About 2,400 winter steelhead had been counted going above Oregon City’s Willamette Falls as of April 2, 26 miles upriver from the Willamette’s mouth. According to NOAA, between 3,000 and 4,000 steelhead could swim up the Willamette before the year is over. That’s more than double last year’s run and significantly higher than the all-time low of 800 fish counted in 2017.
But that isn’t cause to celebrate, Mullan said.
“If we hit 4,000, it might be the fifth-lowest run. Maybe the sixth,” she said. “It’s an uptick compared to the last two years, but it’s not even going to reach the 10-year average.”
And that 10-year average that has also been declining.
The Oregon Department of Fish and Wildlife considers steelhead populations to be imperiled enough that in 2018 it took the drastic step of killing sea lions that predated on the fish at Willamette Falls.
Plans for a downstream passage for fish at Cougar Dam on the McKenzie River were delayed, and now the construction isn’t expected to be completed until 2022.
The Corps is quick to point out that some of the projects on NOAA’s list have been completed. They installed a temperature-control tower at Cougar Dam on the South Fork McKenzie River east of Springfield and made improvements to the adult fish collection facility east of Salem on the Santiam River, where fish are transported upstream and over the dams. They’ve also changed the ways they release water to try to improve downstream temperatures until they can build more temperature-control towers. Other projects, though, have stagnated.
Modifying dams is expensive and challenging, the Corps says — far more difficult than simply building a fish ladder.
“These things take time, and it’s important to do them right,” the Corps’ Greg Taylor said. “If we do them too fast, they’re not right, that’s bad. And if we take too long, the populations go extinct.”
In some cases, modifying the dams has proved controversial. The U.S. Army Corps of Engineers has been sued twice recently over proposed fish-friendly modifications to dams on the Santiam River, a tributary of the Willamette — by environmental groups who think they’re not acting fast enough and by people who live and recreate on the Santiam that think the project shouldn’t happen at all because it might endanger their water supply.
The pace is frustrating to the environmental groups that have been advocating for fish-friendly dam modifications for more than a decade. “It just feels like the Willamette isn’t a priority,” Williams said.
Taylor said the Corps is working with NOAA to re-evaluate their plans for dam improvements.
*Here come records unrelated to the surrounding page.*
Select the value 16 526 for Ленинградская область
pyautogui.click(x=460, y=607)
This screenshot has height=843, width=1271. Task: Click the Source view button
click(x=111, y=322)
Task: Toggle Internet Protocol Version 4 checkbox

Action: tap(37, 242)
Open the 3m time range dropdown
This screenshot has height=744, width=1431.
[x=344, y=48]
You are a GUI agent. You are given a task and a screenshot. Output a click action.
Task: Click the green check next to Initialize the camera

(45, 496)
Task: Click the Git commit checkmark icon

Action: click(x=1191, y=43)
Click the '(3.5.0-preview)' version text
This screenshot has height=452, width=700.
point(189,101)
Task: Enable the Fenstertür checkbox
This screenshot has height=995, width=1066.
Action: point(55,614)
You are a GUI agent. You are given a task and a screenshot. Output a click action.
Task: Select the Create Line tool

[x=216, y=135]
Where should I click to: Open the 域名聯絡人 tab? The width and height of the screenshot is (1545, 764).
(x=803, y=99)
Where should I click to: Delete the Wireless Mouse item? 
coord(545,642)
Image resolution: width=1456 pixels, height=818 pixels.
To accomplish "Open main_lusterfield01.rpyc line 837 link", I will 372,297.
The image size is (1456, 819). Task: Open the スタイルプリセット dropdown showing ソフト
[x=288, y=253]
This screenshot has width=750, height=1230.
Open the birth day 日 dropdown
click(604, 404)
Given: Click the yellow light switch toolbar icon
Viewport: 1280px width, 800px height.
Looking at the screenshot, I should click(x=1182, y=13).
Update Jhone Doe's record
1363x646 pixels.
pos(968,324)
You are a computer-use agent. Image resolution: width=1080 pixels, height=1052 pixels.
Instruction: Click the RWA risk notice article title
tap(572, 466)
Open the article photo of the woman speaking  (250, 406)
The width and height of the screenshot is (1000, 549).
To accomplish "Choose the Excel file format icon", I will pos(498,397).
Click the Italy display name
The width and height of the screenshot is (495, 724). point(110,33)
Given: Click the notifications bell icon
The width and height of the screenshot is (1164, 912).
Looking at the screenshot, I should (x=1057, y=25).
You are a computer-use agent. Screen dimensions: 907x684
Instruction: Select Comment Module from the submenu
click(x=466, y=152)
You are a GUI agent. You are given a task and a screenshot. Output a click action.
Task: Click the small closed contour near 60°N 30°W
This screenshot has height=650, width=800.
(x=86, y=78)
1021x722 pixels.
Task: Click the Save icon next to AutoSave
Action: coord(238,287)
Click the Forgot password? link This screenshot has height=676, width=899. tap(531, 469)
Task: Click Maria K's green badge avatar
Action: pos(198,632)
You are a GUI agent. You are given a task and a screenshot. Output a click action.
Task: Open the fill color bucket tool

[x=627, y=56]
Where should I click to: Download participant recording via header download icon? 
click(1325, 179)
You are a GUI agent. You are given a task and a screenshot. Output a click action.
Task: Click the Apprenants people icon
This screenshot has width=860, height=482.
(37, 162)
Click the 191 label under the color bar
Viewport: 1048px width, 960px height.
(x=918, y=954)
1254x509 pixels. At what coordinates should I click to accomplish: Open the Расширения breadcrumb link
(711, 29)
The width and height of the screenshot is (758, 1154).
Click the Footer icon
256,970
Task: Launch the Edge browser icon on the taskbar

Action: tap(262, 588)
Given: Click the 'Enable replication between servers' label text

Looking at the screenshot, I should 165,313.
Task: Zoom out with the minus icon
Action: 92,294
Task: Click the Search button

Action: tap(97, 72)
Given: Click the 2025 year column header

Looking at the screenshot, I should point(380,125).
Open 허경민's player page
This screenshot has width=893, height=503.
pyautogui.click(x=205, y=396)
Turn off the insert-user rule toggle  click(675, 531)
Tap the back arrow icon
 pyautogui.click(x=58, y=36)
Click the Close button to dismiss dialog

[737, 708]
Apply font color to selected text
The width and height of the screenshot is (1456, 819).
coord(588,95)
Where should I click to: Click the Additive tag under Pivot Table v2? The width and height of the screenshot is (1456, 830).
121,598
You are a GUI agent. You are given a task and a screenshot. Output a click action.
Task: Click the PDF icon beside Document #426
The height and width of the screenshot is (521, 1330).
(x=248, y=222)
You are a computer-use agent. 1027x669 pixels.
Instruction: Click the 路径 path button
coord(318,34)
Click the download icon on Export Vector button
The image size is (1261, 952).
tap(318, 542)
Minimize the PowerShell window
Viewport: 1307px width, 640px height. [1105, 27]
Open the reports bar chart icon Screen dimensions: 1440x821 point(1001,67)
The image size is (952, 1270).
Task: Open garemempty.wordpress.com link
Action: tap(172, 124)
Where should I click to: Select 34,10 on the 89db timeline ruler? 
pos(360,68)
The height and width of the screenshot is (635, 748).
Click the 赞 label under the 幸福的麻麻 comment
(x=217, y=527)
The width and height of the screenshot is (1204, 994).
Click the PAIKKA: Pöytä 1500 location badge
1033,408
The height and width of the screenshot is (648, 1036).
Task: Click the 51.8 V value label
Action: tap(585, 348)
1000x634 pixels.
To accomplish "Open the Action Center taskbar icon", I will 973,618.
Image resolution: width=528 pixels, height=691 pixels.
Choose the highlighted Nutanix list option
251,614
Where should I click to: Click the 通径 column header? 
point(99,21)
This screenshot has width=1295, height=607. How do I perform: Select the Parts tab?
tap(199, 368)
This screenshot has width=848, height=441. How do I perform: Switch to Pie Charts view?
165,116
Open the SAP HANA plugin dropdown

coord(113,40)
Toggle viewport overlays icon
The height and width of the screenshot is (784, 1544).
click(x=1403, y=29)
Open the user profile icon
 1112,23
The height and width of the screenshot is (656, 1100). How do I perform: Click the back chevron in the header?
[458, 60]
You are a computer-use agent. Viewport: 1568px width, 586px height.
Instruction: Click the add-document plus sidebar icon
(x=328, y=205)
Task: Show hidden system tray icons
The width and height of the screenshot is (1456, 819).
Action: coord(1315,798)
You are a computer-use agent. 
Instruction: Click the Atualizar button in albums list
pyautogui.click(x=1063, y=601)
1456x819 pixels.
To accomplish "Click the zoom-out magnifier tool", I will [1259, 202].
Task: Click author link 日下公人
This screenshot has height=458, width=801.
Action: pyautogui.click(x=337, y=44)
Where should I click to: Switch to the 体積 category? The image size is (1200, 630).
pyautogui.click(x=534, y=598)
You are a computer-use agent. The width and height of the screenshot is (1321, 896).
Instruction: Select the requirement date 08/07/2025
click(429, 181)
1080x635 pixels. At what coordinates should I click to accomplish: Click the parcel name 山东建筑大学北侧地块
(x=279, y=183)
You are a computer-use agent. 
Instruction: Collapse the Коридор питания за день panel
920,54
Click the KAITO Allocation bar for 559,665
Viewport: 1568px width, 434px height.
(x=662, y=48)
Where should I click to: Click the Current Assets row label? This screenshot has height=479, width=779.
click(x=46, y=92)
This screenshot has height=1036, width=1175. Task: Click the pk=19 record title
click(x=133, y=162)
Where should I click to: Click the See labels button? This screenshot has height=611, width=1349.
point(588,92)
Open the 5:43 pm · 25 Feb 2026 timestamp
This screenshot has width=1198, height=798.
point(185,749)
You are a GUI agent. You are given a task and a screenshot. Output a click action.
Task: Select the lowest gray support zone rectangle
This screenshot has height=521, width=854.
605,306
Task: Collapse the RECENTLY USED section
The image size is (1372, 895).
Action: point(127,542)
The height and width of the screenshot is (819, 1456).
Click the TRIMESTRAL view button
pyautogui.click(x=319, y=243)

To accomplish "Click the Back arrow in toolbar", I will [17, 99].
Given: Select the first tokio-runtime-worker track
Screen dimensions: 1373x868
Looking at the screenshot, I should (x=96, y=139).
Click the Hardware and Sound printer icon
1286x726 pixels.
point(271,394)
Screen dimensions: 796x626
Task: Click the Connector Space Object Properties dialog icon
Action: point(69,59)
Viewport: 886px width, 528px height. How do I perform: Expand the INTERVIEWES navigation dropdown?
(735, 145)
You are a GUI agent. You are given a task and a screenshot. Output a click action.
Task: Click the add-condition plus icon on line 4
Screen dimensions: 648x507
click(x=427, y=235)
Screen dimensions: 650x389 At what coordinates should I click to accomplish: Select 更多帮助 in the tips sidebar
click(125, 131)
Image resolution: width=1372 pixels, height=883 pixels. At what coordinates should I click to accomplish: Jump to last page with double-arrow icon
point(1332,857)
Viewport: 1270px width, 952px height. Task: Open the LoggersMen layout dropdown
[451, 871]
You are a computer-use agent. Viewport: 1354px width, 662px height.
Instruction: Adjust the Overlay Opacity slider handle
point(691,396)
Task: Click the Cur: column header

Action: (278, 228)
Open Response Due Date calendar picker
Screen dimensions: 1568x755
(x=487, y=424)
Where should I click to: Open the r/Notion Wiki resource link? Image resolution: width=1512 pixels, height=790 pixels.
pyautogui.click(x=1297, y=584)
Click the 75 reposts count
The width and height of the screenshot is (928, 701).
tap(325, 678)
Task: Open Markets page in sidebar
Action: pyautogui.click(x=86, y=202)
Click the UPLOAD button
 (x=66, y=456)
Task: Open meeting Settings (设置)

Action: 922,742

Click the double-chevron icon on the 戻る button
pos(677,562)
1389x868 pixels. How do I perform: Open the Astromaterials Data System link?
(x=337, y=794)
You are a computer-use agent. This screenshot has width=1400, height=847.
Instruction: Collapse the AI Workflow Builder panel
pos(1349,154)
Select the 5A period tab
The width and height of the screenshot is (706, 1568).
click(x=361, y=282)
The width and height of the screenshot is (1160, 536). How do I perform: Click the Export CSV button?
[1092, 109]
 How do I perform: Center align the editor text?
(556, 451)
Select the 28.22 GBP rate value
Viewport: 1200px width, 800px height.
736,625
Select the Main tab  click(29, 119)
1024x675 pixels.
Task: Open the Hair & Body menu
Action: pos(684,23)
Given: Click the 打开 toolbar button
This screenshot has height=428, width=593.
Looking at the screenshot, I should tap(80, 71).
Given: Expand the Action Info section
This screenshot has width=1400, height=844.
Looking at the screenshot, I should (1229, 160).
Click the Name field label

He said some timelines might get moved up, but others might get delayed.
That’s not acceptable to Williams. “We don’t want to see timeline extensions. We want to see work on these projects,” he said.
It’s hard to tell if any of the changes the Corps and Oregon Department of Fish and Wildlife have made are helping the fish, said Anne Mullan of NOAA. The populations are so vulnerable to things like climate change and ocean temperatures. A combination of El Niño and a warm water phenomenon called “the blob” could have played a role in the low runs of 2017 and 2018, masking any benefit from the dam improvements.
But scientists do know that restoring passage for fish to good habitat works. And while populations are extremely low, Mullan said, things aren’t dire yet. “There’s a kind of resilience there, even if we get below a thousand fish. If we can get them up to spawning ground, we can see a return,” she said.
Anne pointed to extreme examples, like areas where dams were entirely removed and populations rebounded. That’s not an option for any of the Willamette’s dams. They provide crucial flood control in the rainy spring, help irrigate farms during dry summers and provide hydropower. While modifying them is challenging and expensive, Mullan said it’s worth it.
“These things take a long time to get done,” Mullan said, “but they are, in our opinion, the strongest improvements needed. We need passage upstream and passage downstream.”